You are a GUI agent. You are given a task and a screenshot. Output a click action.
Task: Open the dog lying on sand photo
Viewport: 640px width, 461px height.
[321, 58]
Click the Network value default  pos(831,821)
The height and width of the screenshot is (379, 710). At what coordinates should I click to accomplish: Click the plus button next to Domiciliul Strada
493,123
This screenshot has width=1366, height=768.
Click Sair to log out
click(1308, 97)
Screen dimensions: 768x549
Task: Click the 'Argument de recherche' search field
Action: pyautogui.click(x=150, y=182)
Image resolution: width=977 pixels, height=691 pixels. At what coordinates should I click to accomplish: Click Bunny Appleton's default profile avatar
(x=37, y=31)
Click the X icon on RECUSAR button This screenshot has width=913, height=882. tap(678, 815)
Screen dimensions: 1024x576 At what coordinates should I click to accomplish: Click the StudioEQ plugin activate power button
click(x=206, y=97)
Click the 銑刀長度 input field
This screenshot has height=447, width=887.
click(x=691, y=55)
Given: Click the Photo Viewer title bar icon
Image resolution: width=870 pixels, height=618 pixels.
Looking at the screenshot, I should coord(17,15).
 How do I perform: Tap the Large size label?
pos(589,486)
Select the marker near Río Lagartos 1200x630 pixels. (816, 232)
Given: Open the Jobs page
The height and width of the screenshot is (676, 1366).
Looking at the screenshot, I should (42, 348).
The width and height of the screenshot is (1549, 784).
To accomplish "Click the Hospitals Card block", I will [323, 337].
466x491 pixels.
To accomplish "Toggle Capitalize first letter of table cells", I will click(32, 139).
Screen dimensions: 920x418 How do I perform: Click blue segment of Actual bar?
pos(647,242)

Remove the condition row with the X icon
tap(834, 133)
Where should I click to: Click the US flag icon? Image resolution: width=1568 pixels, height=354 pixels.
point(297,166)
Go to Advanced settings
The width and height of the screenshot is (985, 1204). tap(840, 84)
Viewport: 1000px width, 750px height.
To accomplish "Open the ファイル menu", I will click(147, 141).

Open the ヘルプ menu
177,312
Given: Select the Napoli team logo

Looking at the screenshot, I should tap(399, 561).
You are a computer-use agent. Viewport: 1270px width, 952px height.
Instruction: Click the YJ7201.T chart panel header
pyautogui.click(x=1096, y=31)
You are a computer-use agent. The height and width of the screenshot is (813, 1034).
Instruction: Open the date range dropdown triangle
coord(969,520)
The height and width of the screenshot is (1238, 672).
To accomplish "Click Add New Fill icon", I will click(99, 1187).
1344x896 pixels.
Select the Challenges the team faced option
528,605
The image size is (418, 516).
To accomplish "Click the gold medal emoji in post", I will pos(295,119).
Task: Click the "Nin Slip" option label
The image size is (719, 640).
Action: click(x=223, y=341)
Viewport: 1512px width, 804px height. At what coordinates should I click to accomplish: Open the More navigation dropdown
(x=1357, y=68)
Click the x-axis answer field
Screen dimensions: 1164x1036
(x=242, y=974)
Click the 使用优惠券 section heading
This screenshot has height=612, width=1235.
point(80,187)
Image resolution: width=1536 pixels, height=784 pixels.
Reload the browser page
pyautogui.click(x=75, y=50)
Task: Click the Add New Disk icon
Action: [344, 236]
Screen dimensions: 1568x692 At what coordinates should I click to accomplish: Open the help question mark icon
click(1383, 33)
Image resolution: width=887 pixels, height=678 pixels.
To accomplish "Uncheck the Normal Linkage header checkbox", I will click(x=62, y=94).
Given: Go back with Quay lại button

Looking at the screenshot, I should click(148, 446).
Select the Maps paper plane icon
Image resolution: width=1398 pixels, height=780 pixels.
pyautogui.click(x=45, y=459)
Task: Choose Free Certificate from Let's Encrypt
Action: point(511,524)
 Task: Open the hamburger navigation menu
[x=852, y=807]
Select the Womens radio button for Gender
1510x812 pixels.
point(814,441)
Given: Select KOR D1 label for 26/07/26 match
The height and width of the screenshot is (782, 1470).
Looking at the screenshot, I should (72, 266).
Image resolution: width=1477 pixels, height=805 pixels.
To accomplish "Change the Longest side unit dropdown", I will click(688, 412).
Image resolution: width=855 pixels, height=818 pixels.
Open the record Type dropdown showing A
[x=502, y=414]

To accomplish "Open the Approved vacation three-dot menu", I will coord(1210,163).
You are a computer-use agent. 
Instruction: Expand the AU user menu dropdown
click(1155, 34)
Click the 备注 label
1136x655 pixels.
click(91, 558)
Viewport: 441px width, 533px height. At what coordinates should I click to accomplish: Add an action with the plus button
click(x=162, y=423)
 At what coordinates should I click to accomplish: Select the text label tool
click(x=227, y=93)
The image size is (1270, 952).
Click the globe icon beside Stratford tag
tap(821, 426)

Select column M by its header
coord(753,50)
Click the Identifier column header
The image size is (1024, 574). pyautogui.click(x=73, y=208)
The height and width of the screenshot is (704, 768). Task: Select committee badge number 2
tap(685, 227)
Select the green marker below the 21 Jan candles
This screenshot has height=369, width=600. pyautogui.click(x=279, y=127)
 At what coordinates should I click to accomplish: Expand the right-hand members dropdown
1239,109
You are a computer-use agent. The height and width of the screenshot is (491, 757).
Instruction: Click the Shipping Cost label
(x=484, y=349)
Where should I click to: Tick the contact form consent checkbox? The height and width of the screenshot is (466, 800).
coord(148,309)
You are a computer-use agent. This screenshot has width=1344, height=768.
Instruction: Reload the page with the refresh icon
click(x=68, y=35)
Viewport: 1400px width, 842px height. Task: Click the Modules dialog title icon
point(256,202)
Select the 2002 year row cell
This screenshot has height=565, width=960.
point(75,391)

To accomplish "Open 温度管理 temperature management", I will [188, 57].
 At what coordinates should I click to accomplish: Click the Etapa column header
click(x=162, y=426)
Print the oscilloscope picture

## Assignment
For every line of the entries above that holds "will", add one to a tally, and report only the final count.

## Answer area
9